Twenty-five soldiers accused of fleeing fighting against M23 rebels in the Democratic Republic of Congo (DRC) were sentenced to death in a one-day trial on Wednesday.

A military court in North Kivu found them guilty of theft, fleeing the enemy, and violating orders, among other charges.

The army has been fighting the Rwanda-backed M23 insurgency in the region for more than two years, as well as facing violence from other militia.

Army officials on Tuesday detained 27 soldiers and 4 of their civilian wives, who had allegedly received goods stolen from shops in a nearby village.

They were brought before Butembo garrison military court the very next day.

One soldier was handed a 10-year prison sentence for robbery, while the four wives and another soldier were acquitted.

All but one of the 25 denied the charges. Their lawyer says he will appeal the verdict.

In March, the DRC lifted a moratorium on the death penalty, in place since 2003, citing treachery and espionage in recurring armed conflicts as the reason.

Faced with the ongoing security crisis in the east, the DRC’s army has become increasingly dysfunctional with soldiers inadequately equipped and morale low..

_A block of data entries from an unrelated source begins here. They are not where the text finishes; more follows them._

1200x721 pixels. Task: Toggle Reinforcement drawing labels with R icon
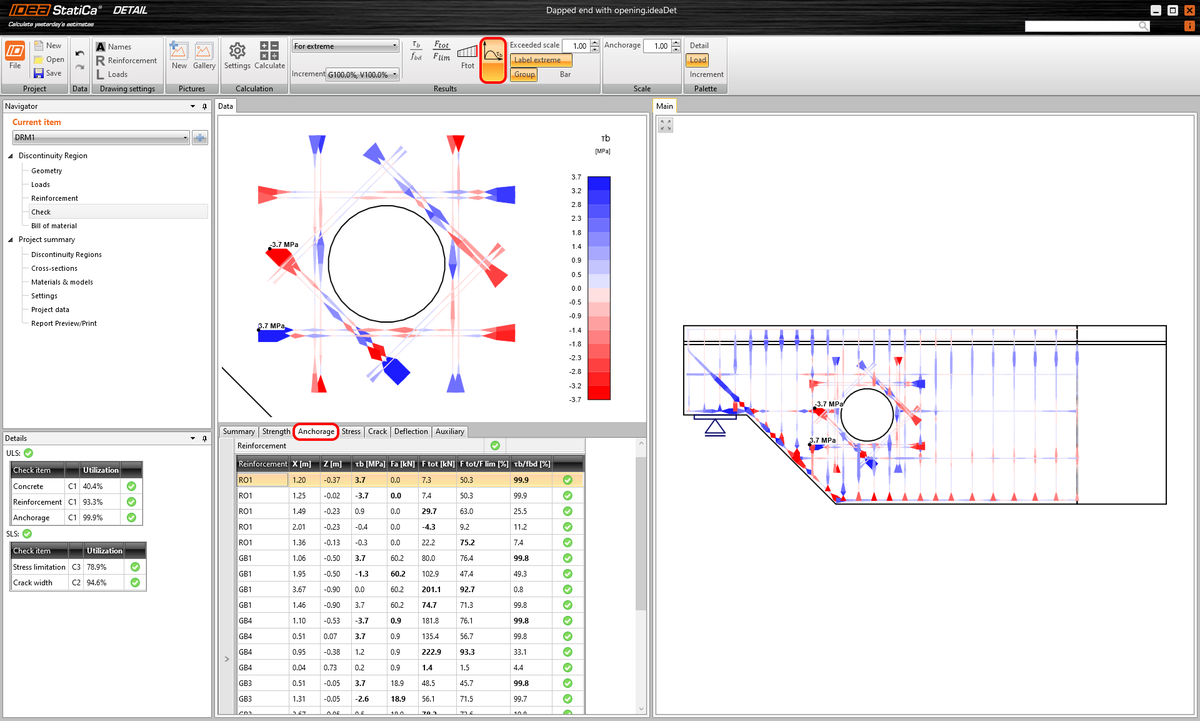(101, 60)
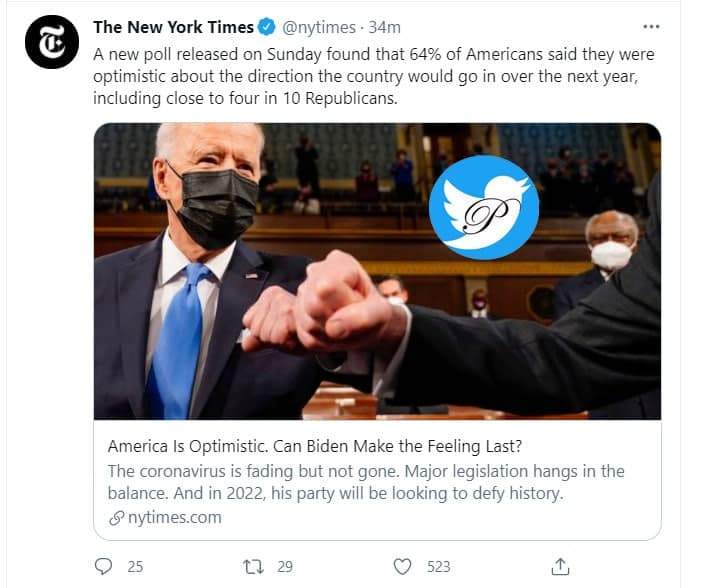
Task: Click the retweet arrows icon
Action: coord(253,567)
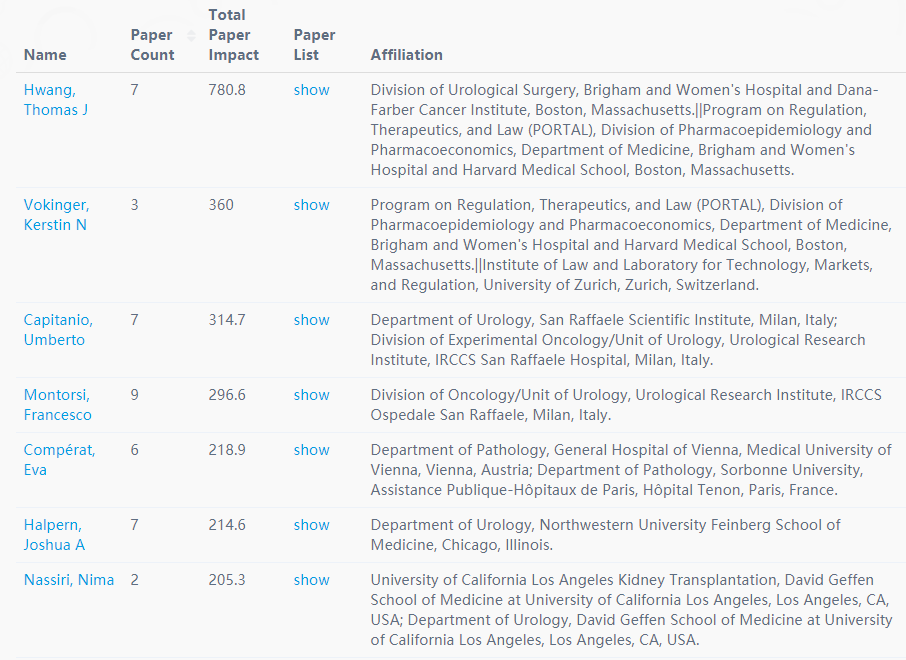Reveal paper list for Nassiri, Nima
906x660 pixels.
(x=311, y=580)
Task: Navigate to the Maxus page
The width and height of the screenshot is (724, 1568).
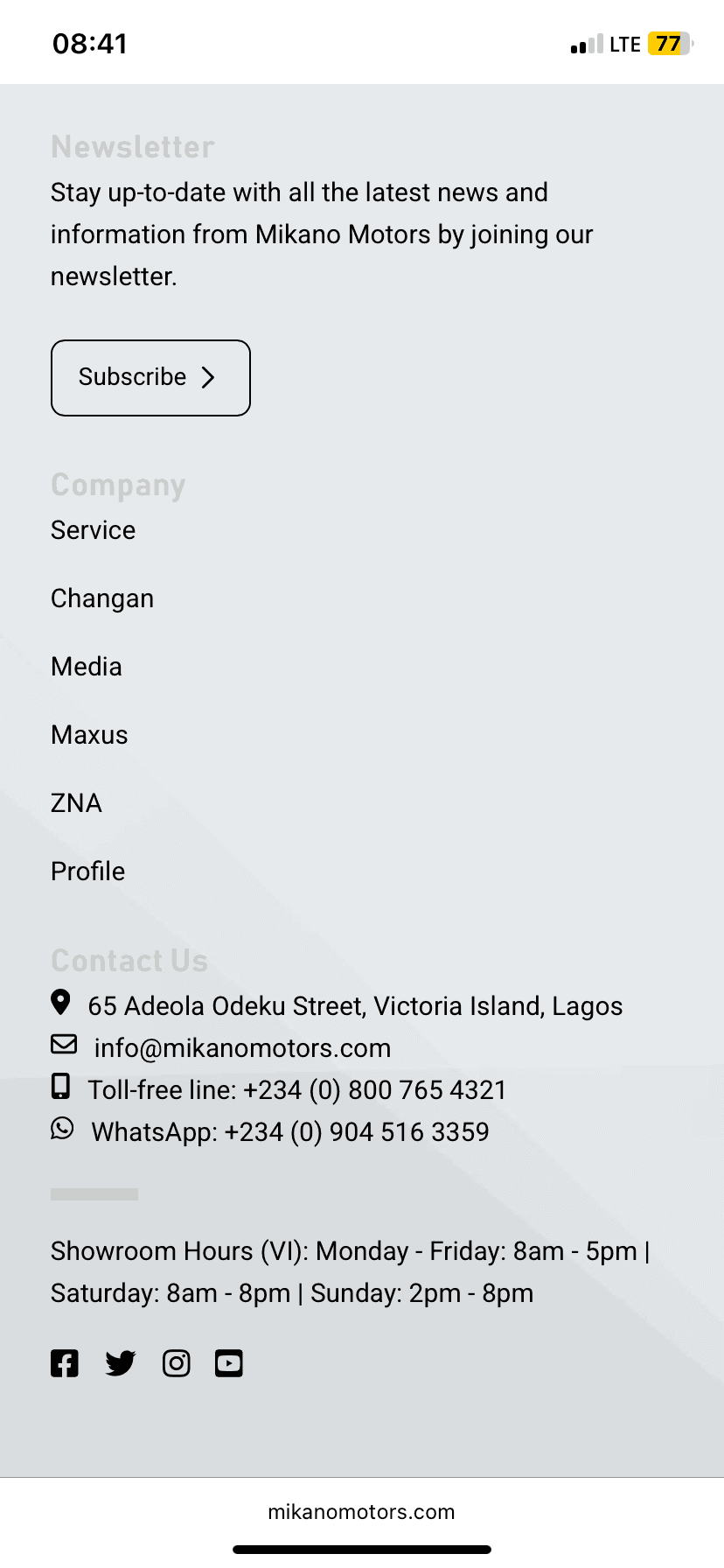Action: pyautogui.click(x=89, y=735)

The United Nations says around 2.8 million people have been displaced within North Kivu province by fighting between the army and militia.

The M23 rebels have seized large swathes of territory in the mineral-rich province, and since last week have taken several towns on the northern front of the conflict.

Their gains include taking the strategic town of Kanyabayonga which is seen as a gateway to the major commercial centres of Butembo and Beni.